Gal Gadot as Surprise Lady, carrying that white celebration gown. Warner Bros.
Hemming caught with the American-look classics Calvin Klein, Ralph Lauren, Claude Montana and Giorgio Armani. In her opinion, they designed ’80s garments, however extra tastefully than others. And he or she wished the viewer to not know whether or not Diana was carrying her armor essentially, so that they by no means revealed an excessive amount of of her (moreover that white gown throughout the celebration scene). This landed Diana in an impeccably tailor-made, basic shirt and pants getup.
“We selected trousers for Diana as a result of they had been very nice for girls in that interval,” says Hemming. “Chopped off size and pleated hips, or you might go full size and baggier. [The whole ensemble] gave her a severe, basic and energetic feeling.”
“Diana—she’s all the time going to be in the next heel. She actually is a goddess, and he or she is all the time going to tower over everyone.”
On the flip aspect, the villainous Barbara aka Cheetah (Wiig) was allowed to embody the outré elements of the ’80s—the massive and bleached frizzy hair, saggy, high-key shade clothes, a change towards the punk-side with studs and black leather-based after which all the best way to a superhuman cheetah being (although, that costume was all laptop generated). As a designer, Hemming says, evolving a personality like that’s the enjoyable a part of her job.

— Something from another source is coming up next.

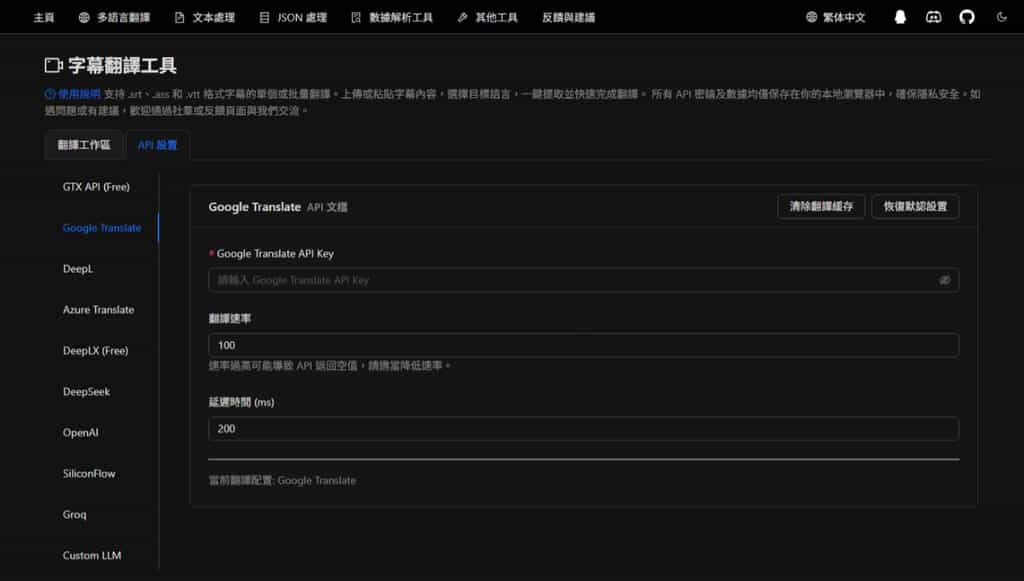Open the 多語言翻譯 menu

Chris Pine as Steve Trevor in Surprise Lady 1984. Warner Bros.
“At first, she’s fairly bookish and making an attempt very laborious to look cool,” says Hemming. “Because the story unfolds, you get to provide Barbara’s model of herself making an attempt to look trendier—like when she pulls down that prime to be a tube gown. And as she appears to be like at Diana and longs for extra simplicity, in case you like, she goes into the darkish garments. As soon as [she gets] into the punk realm, her angle is admittedly affected by anger.”

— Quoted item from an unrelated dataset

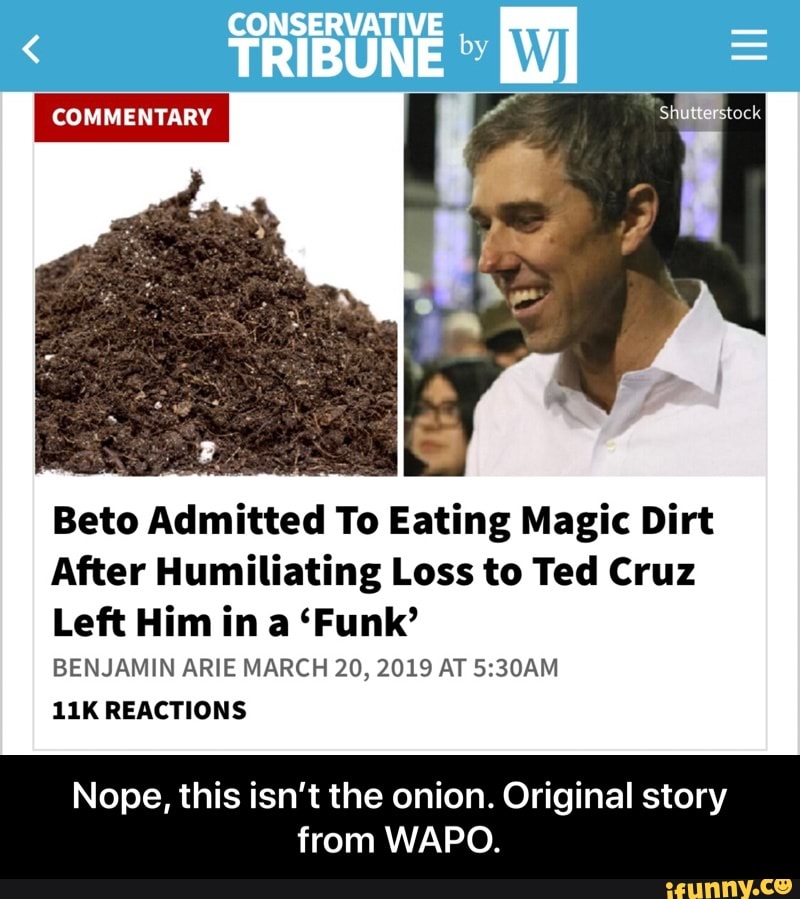This screenshot has height=899, width=800.
Task: Click the word CONSERVATIVE in the logo
Action: pyautogui.click(x=334, y=25)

The sneakers are a giant a part of that transformation. Within the first scene with Barbara, she will be able to barely stroll on a low heel, and in a while she even journeys over them within the park at evening as she’s being stalked. Barbara clocks Diana’s animal print heels in that very first scene, and Hemming—who labored with GINA in London to create all of Barbara’s heels and a few of Diana’s—feels they’re what triggers her animalistic, indignant aspect. She hyperlinks that with Barbara’s mid-film punk section and offers her the animal-print big platforms, which, by that time along with her rising powers, she will be able to stroll on like a catwalk professional supermodel.

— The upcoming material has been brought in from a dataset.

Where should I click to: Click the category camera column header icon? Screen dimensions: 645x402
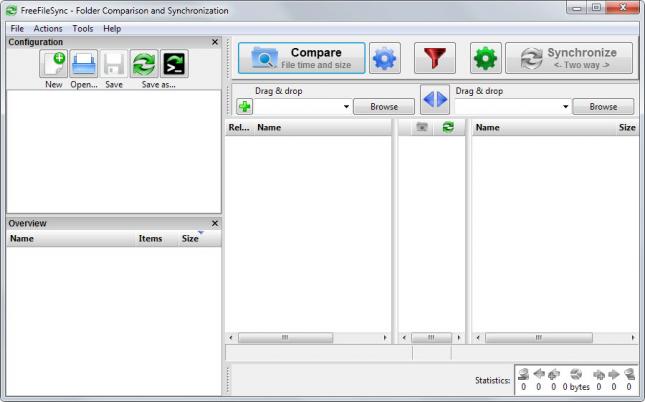coord(422,128)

Kristen Wiig and Gal Gadot in Surprise Lady 1984. Warner Bros.
And sure, Hemming is aware of that the heels within the film are extra spindly and better than ’80s heels historically had been. It wasn’t a documentary or a interval costume drama, it’s a comic book e book film, and he or she by no means felt the necessity to keep precisely in keeping with the last decade’s appears to be like.
“You don’t have to stay to [a time period],” says Hemming. “However you do have to provide an total impression. And particularly with Diana—she’s all the time going to be in the next heel. She actually is a goddess, and he or she is all the time going to tower over everyone.”